▶ [Directions] Across all the records, filter for lines with the word "help" and copy them.

(Stored items)
- - - - -
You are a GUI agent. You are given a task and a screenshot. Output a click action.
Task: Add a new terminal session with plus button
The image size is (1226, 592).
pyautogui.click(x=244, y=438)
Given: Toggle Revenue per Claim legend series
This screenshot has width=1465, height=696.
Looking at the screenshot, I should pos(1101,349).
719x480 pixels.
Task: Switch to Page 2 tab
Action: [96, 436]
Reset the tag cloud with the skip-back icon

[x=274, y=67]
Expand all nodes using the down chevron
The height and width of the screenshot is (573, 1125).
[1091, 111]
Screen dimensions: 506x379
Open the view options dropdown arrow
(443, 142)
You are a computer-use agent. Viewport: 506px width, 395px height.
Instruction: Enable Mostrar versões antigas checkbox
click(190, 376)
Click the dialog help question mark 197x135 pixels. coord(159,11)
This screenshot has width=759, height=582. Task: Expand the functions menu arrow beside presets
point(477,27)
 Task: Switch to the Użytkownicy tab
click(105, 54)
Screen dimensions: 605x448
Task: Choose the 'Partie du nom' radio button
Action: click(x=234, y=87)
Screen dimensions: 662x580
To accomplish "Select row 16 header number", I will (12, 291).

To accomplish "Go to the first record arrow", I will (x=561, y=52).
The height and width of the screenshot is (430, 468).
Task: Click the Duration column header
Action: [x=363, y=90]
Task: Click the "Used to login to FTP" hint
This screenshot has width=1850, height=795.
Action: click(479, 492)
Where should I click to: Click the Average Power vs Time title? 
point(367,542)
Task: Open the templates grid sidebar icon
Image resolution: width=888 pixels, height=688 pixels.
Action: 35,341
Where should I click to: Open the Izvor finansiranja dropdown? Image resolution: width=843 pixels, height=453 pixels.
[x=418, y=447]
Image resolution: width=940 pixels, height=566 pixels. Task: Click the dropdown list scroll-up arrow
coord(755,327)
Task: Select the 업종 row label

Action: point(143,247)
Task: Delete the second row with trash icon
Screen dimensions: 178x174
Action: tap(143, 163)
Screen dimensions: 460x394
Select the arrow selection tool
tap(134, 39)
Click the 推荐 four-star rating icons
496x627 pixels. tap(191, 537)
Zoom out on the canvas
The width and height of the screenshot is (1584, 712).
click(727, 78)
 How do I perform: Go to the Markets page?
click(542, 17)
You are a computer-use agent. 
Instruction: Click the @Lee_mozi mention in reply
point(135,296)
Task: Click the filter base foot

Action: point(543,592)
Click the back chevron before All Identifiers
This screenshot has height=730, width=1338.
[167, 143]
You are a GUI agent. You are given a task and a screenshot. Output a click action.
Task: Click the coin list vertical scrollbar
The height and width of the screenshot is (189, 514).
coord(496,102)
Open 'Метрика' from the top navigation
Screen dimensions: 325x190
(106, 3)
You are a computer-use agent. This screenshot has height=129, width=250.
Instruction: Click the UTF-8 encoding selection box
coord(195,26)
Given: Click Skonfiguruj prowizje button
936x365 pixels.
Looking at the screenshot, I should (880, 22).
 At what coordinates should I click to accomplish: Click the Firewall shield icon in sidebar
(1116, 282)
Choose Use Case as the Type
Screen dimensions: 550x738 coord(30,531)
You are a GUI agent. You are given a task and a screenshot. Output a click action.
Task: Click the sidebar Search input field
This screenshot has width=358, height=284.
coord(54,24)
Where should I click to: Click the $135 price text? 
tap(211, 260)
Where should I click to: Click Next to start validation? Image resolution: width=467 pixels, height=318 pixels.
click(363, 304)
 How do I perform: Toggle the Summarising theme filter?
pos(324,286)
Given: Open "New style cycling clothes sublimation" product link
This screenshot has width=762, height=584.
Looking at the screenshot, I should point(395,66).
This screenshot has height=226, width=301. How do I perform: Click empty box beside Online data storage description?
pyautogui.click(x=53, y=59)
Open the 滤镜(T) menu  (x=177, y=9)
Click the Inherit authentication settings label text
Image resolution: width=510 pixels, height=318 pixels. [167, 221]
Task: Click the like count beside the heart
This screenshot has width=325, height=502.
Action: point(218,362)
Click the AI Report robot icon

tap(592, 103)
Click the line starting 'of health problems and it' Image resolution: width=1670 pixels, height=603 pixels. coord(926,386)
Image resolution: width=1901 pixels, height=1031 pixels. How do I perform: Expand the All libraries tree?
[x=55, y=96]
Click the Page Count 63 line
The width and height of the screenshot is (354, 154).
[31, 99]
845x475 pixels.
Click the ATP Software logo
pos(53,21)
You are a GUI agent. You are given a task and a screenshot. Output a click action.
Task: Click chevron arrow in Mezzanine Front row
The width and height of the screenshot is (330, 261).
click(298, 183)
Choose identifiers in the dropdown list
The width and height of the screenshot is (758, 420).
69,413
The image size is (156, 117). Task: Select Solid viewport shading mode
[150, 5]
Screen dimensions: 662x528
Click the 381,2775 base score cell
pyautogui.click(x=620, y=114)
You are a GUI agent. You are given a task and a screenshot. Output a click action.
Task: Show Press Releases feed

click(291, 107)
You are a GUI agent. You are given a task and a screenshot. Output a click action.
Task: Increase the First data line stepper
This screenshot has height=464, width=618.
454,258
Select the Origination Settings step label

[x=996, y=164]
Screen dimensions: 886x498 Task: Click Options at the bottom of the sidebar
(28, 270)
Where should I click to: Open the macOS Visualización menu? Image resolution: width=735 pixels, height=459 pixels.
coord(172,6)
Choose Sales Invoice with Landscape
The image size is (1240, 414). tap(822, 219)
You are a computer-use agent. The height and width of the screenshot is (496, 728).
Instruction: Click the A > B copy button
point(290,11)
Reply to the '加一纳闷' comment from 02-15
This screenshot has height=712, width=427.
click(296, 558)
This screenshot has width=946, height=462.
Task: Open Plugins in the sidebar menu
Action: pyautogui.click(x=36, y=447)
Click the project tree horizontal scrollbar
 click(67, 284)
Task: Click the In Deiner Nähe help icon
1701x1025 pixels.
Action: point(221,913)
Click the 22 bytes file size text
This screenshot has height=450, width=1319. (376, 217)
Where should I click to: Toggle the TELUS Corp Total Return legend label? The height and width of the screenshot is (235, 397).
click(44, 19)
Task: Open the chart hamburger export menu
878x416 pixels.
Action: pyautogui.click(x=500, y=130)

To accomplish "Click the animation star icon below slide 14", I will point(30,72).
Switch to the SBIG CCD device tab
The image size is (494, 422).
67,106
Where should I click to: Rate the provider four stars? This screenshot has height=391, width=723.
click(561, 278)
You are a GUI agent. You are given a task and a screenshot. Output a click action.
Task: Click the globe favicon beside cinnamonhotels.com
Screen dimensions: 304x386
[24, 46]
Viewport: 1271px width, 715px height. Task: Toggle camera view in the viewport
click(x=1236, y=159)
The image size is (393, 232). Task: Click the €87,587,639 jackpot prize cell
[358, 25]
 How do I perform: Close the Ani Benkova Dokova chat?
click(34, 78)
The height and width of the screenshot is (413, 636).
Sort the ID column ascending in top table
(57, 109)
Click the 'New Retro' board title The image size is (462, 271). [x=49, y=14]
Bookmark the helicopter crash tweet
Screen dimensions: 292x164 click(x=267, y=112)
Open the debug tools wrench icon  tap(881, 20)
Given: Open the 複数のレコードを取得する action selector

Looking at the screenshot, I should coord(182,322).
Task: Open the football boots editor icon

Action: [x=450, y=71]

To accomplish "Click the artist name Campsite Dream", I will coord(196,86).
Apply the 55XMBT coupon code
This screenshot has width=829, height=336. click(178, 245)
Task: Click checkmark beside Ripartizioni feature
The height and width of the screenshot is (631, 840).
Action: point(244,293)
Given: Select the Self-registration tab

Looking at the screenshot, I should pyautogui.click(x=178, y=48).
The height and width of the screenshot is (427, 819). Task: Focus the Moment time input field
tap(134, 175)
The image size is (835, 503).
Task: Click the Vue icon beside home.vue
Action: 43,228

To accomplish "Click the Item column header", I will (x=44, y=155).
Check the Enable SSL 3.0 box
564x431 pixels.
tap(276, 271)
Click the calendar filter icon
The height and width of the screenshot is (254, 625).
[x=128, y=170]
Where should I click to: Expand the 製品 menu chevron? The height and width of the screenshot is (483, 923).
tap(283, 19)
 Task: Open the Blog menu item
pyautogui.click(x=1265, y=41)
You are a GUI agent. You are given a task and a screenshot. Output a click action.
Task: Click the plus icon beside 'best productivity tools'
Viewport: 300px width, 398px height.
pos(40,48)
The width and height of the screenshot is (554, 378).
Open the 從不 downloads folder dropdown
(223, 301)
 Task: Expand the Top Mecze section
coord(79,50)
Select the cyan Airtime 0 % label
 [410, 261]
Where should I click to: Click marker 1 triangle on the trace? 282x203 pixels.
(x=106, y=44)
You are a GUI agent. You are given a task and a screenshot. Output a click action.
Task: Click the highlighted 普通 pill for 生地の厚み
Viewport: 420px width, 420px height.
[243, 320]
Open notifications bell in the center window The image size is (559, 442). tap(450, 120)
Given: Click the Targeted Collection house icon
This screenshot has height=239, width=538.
- - - - -
▶ [Result]
Click the dialog help question mark 197x135 pixels. coord(159,11)
Task: Click the In Deiner Nähe help icon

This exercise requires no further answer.